While some factors are difficult to quantify, including an author’s writing talent and the effect of an especially timely theme, certain narrative patterns can be seen in the genre as a whole. The type of struggle depicted in any given text helps shape the nature of reader engagement and subsequent mobilization.
Dystopian struggle narratives can be sorted into five categories:
1. Pre-emptive victory: Preventable dystopias
Dystopian narratives are often presented as cautionary tales, meaning that they emphasize the fact that the future they describe is preventable. This sentiment is often plainly stated in the text, as seen in A Journey in the City of Amalgamation, the first American dystopian novel, published in 1835 and describing a time traveler who witnesses a potential future of forced miscegenation.
This approach can be effective for stories that mobilize extremists, including The John Franklin Letters (1959) and The Turner Diaries (1978), first-person narratives in which a protagonist describes a regime that is clearly attributed to the failures of the past, implicating the reader’s complicity in those failures. Both stories feature narrators or characters who explicitly consider how the reader’s complacency led to the dystopian outcome.
Most dystopias include some degree of cautionary message, whether explicit or implicit, meaning that preventable dystopias tend to overlap with the other four categories described here. Simply by their futuristic nature, most dystopias are technically preventable, but some dystopian authors go out of their way to emphasize this point. For instance, Floyd Gibbons, author of the anti-miscegenation dystopia The Red Napoleon (1929), opens the book with an inscription: “DEDICATED TO THE HOPE THAT IT WILL NOT HAPPEN.”

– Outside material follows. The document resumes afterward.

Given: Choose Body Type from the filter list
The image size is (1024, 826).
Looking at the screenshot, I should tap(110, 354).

2. Conventional victory: Systems that can be resisted and overcome
This category most often overlaps with the first, as in The Turner Diaries, which not only condemns readers’ passivity but offers concrete steps the reader can take to fight back against “the System.” In addition to Turner and Franklin, narratives about dystopias that can be resisted and overcome include The Spook that Sat by the Door (1969) and the Patriot movement’s Enemies Foreign and Domestic (2003, 2006, 2009) trilogy. These stories mobilize readers by showing that successful resistance is possible even in extreme circumstances, becoming especially effective when the text includes guidance on how to resist.

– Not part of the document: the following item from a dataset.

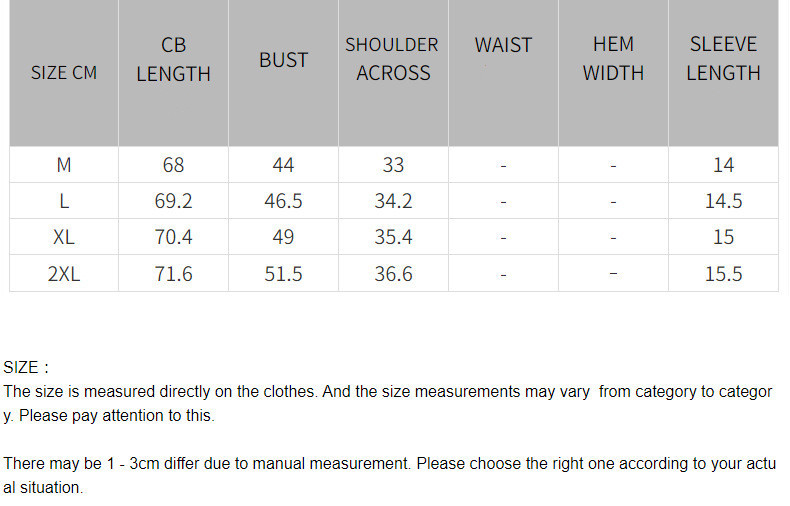790x506 pixels.
Task: Click the 14.5 sleeve length value
Action: click(723, 201)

Mainstream dystopian narratives that depict successful resistance, such as The Hunger Games (2008), sometimes gain traction among both extremist and non-extremist activists who may find them useful as metaphor, slogan, or aesthetic. Another example, the graphic novel V for Vendetta (1982), popularized the use of the Guy Fawkes mask as a visual inspiration for activists such as (but not limited to) the Anonymous and Occupy movements.
3. Conditional defeat: Systems that can be resisted but not overcome
The doomed struggle to maintain one’s values in the face of overwhelming oppression can make for very compelling art, but it doesn’t necessarily spur people to action. Some classics of the dystopian genre describe regimes that can be resisted but cannot be overcome, such as Escape from New York (1981), Rollerball (1975) and The Prisoner (1968), in which protagonists are able to carry out meaningful acts of personal resistance but are unable to defeat the system itself—or at least they are not clearly seen to do so. These stories may inspire individuals to stay true to their values in the face of certain defeat, but they may convey the idea that resistance is doomed or pointless.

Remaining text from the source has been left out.